書出しとトリ   - 2003/07/08-  TOP
 書出しとトリが同格じゃないって?そりゃそうでしょうよ。必ずしも同格とは限りませんからね。それに書出しの方が格上だと決まっている訳でもないし、トリの方が格上という場合だってあることをお忘れなく。
 私が「書出しとトリは同格だ」と言ったのは、あくまでも東映オールスター映画の千恵・右太についての話です。「赤穂浪士」の映画なのに、なぜ脇役に過ぎない千恵(立花左近)が書出しで大石役の右太がトリなのか、というふくろうさんや雪さんの疑問に答える形で書いているんです。主役をわざわざトリに回し、主役でない方を書出しに持ってくることで「バランスをとった」ということの意味がお分かりでしょうか?要するに名前の順番は、役者としての序列と、その出し物で演じる役どころ(主役か脇役か)との兼ね合いで決まるものです。
 もちろん、その兼ね合いを無視した不自然な順序になることもあるでしょう。それは役者同士のメンツが原因の場合もあれば、営業政策上の都合でそうなることもあると思いますよ。
 話の前提や筋道をきちんと踏まえて、論点を正確に把握した上でお願いします。いくらネット上のお気楽カキコ(?)とはいえ、反対意見や否定的見解を打ち出すからにはもう少し責任感を持って書いて下さい。
>雪さん
 横書きで左右に並べる場合には左側が格上ですよ。縦書きの場合は右側の方が格上です。ただ、千代之介をサンドイッチにする形では千代之介が錦・橋のクッション(緩衝材)に使われた(?)ということも考えられるかもしれません(笑)。両端の方が目立つ事は確かですし、実質的には錦・橋の方を優遇していると思いますが、橋蔵より右に並べる事で先輩スターとしての顔を立てているのではないでしょうか。この3人の名前の並べ方も時期によって少しずつ変化していきました。
 宮沢りえさんが降板したのは確か「激やせ」の方が主な原因じゃなかったでしょうか。序列の問題は口実に過ぎなかったような気もしますが記憶が定かではありません。婚約解消の騒ぎの後で見るに忍びない感じでしたがよく立ち直って回復しましたね。彼女の「蔵」もぜひ見たかったですが、やはりテレビの松たか子さんがハマリ役でした。

赤頭巾ちゃん気をつけて - 2003/07/09 -  TOP
 快傑赤頭巾さん、庄司薫さんよろしく逃げ出そうたってそうはいきませんよ。カオルくんの方は「さよなら快傑黒頭巾」ですからね、赤頭巾さんは所詮逃げられない運命にあるんですよ(笑)。覚悟はいいですか?

作業内容 —
役者名の「書出し」と「トリ」の話から始まる文章について、最後の文のあとに続く部分を書いてください。 ここから先の行は、上の文章とは別の出典から取ったものです。

項目 —
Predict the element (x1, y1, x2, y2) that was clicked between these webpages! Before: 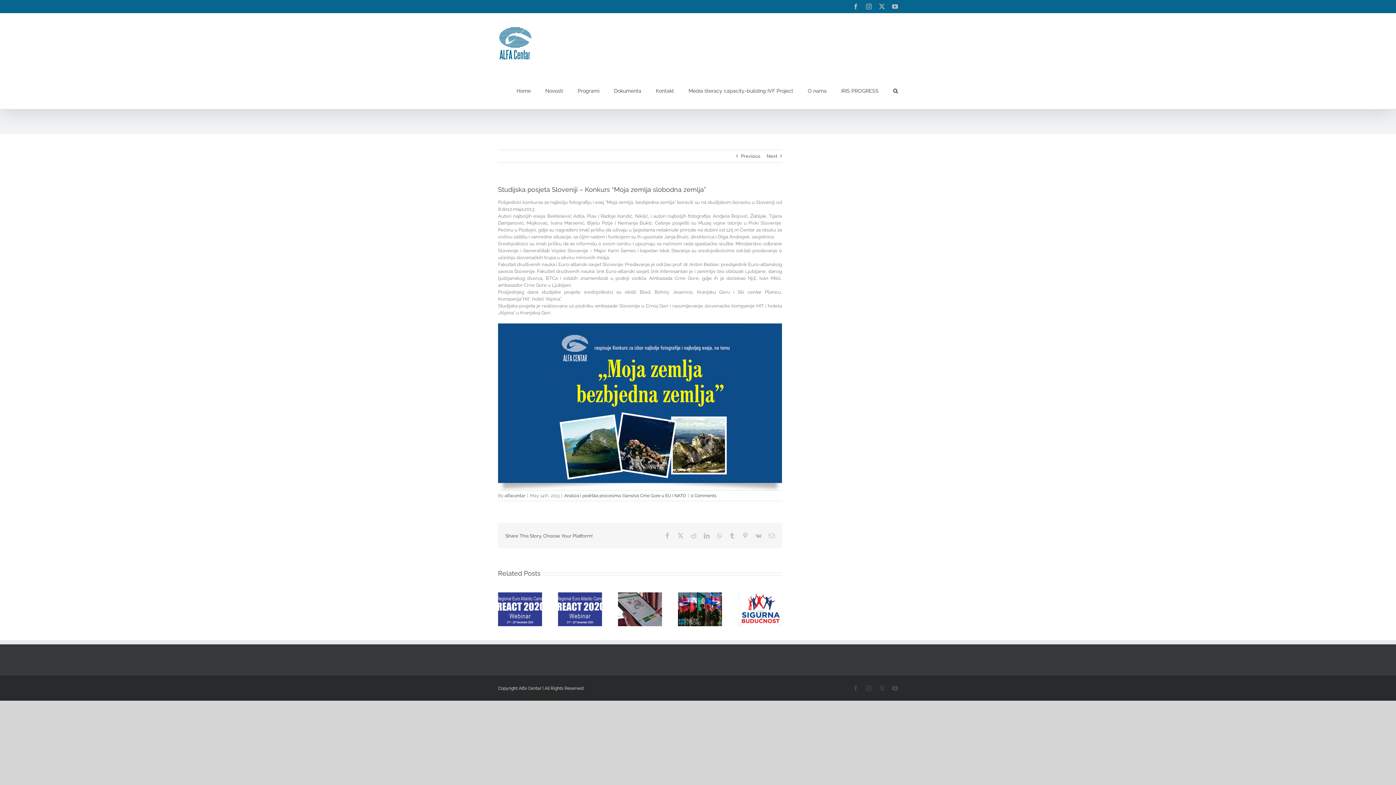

* * *

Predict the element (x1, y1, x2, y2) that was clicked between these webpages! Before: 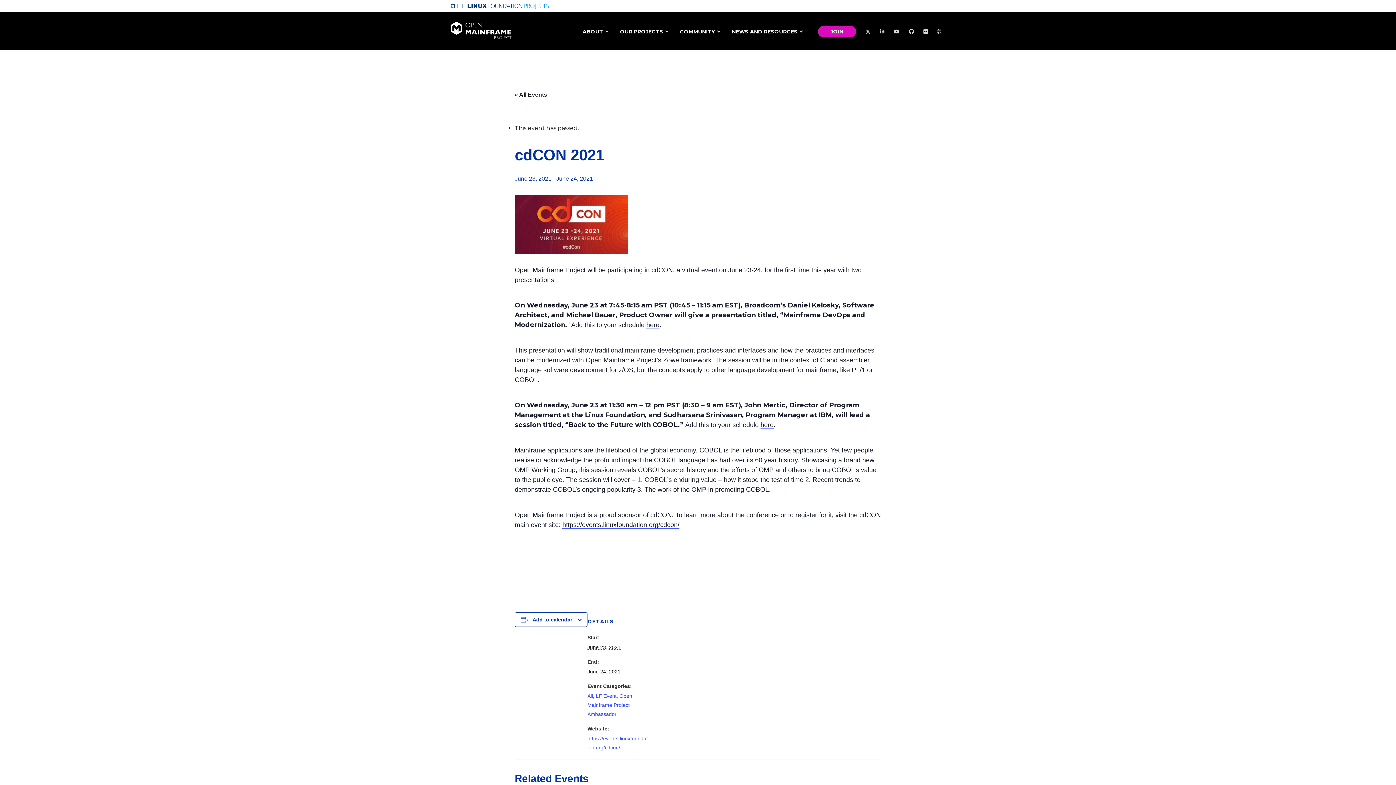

解答 —
 あらためて赤頭巾さんのカキコ(1052)を拝見して非常に驚いています。随分一方的に右太衛門さんの肩を持っていらっしゃるんですね。二人の序列を巡る問題の責任がすべて千恵蔵さんの側にあり、問題への対処の仕方も千恵蔵さんの方が悪いと言わんばかりじゃないですか。自分の書いていらっしゃることがどういうことかお分かりですか?そこまで断定的におっしゃるからにはその根拠を明白にしていただきたいですし、根拠を明らかにする責任が赤頭巾さんにはあると思いますが、いかがでしょうか。
 千恵・右太の扱いが難しかったのは、スタートしての功績や人気が甲乙つけがたかったというようなことだけではなくて、年令的には千恵の方が4歳年上だが映画界入りは右太の方が1年早かった、ということにも起因しているようです。千恵には長幼の序からいって自分の方が目上だという意識があったでしょうし、右太にしてみれば映画界では自分の方が先輩だという気持があったことでしょう。だからこそ周囲も扱いに気を使い対応に苦慮したのではないでしょうか。
 赤頭巾さんと違って、私は業界の関係者となんの接触もないし、直接話を聞けるような立場でもありませんから、間接的な資料と自分の推測だけに基づいて書いていますし、そのことはきちんと弁えているつもりです。
 赤頭巾さんは関係者から話を聞く機会などもあったのでしょうが、話してくれた人がどういう立場の人であったかによっても受け止め方や印象・判断などが異なるのではないでしょうか。様々な話を総合的に判断して、公平な立場から少しでも客観的な真実に迫るというのは大変な作業だと思います。たとえ関係者の話であってもうっかり鵜呑みには出来ない事を肝に銘じるべきでしょう。
 右太衛門さんの方が(考え方が)「千恵蔵に比べて大人であった」とか、「千恵蔵が大人げなかった」というような云い方は、千恵蔵さんを一方的に貶めるものであり千恵蔵さんの名誉にも関わる問題ですよ。「赤穂浪士」の書出し(立花左近がトップになっている)のが千恵蔵さんのゴリ押しによるものだと決めつけているのと同じなんですよ。そこまでハッキリおっしゃるからには根拠を明確にして話をすべきではありませんか?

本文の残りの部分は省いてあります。